Loriano sighed. “Who else, indeed.”
“We found little dishes by our front doors.”
“Little dishes?”
“Little dishes of piss.”
“I don’t know anything about this.”
“And braided string on our windowsills, with stones tied up inside.”
“It sounds like witchcraft.”
“Demaria had a cold that lasted all winter.”
“That can happen with the change of season.”
“She coughed up phlegm for months.”
“In those days, you were sick for much longer.”
“Tucci, on the other hand, started itching. First her elbows, then behind her ears. She scratched her skin until it bled.”
“It’s called psoriasis. It’s usually stress that causes it.”
“Donatella was the worst off.”
“My Donatella?”
“Her pussy smelled like a dead body.”
“What?”
“She couldn’t get rid of the stench. It made you retch from twenty yards away. She walked into a store and everyone ran a mile. She got to the point that she never went out.”
Loriano glanced at the bedroom again. That was why he’d never heard about her youthful experiences: they’d ended with the shame of vaginal infections. He for
gave his wife everything, if there was something to forgive. “Didn’t anything happen to you?” he asked with a hint of irony.
“I stopped sleeping.”
“That’s still a problem now, I hear.”
“After a week without any sleep, I couldn’t even remember my home address. Mom sent me to bed with giant cups of chamomile and valerian tea, but it didn’t help.”
“The power of suggestion can play nasty tricks.”
Nives spoke as if she were reliving her past. “One of us with distemper and another with lesions. Donatella shut in her room, branded by the stench of a carcass. Then there was me, reduced to a shadow of myself.”
“A lovely invasion of bacteria, viruses, and other disturbances.”
“It was clear to us that it was a curse. Messing around with Renato had been fun, but afterwards even hearing his name gave us goosebumps.
“Better late than never.”
“One morning, they took Frida Bonelli to the hospital. We heard that she’d started having massive nose bleeds. After soaking a bed sheet, there seemed to be no way to stem the flow . . . she calmed down, too. Soon after, she decided to toe the line, and she only had eyes for her husband after that.”
“The germs were spread around the group. Together with the paranoia.”
“For Renato, it made no difference; he went and looked elsewhere. He’d already started hanging out in the city.”
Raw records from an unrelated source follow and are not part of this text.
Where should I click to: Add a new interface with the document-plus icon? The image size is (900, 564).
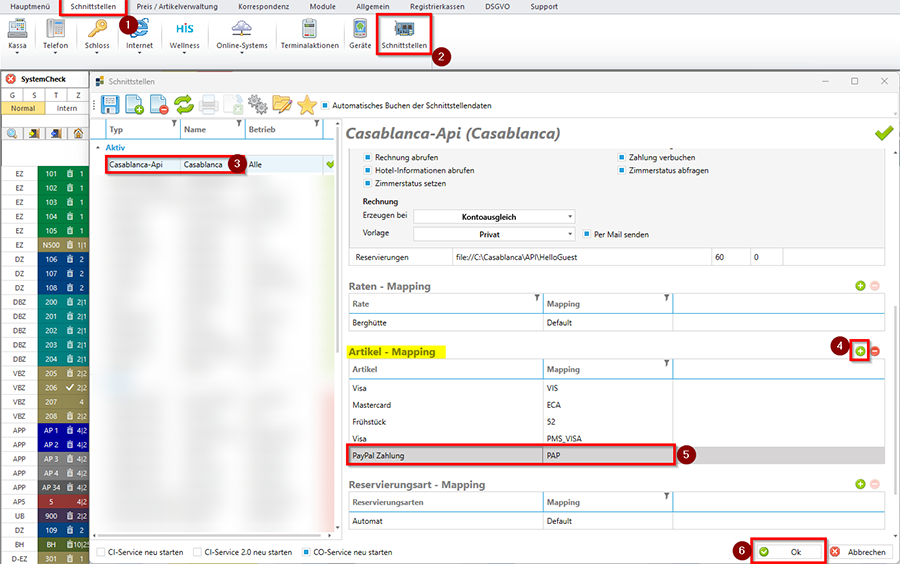click(x=133, y=104)
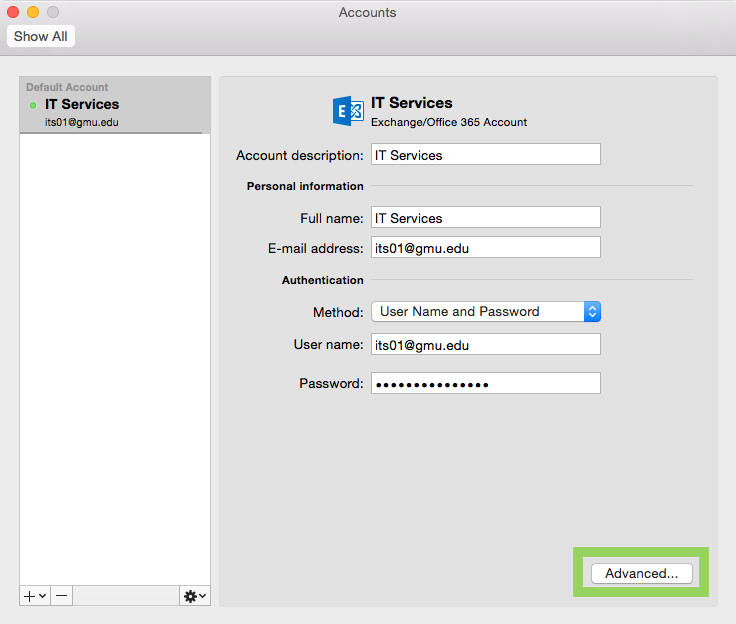Image resolution: width=736 pixels, height=624 pixels.
Task: Open the gear actions menu
Action: (194, 595)
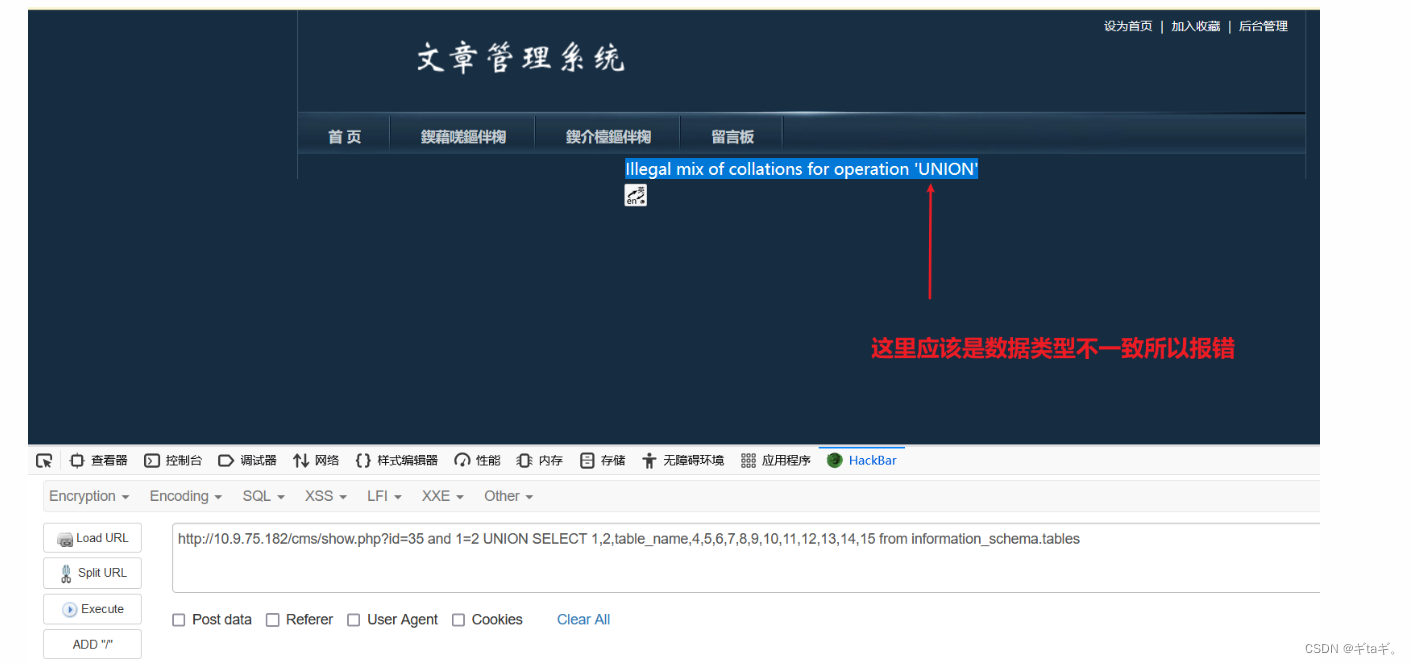
Task: Open the 查看器 (Inspector) panel
Action: pos(99,460)
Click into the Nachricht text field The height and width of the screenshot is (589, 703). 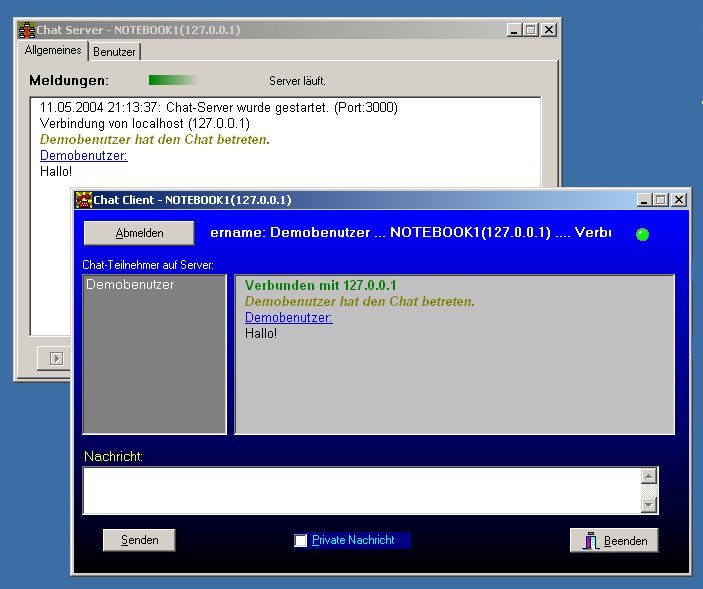(x=360, y=490)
“I remember him then. We sometimes met on the bus. I was loaded with books, and he was wearing this leather bomber jacket, like a US Air Force pilot. I really wanted one, but they were so expensive. We traveled together, me furiously taking notes and him staring out the window.”
“He’d already started.”
“To do what?”
“He used to go and see sprightly old ladies.”
“Ah, you mean that.”
“Yes, that. He would vanish from Monday to Saturday. Some wives went mad waiting for him, but the curse had already calmed the ardors of most of them. The hard part was staying firm when he was right there within slapping distance of you. He’d fix you with those green eyes, and you were already wet.”
“He used to go to his workshop.”
“What?”
“He liked painting. He told me about an artist that had taken a shine to him. He became his assistant. And learned something meanwhile.”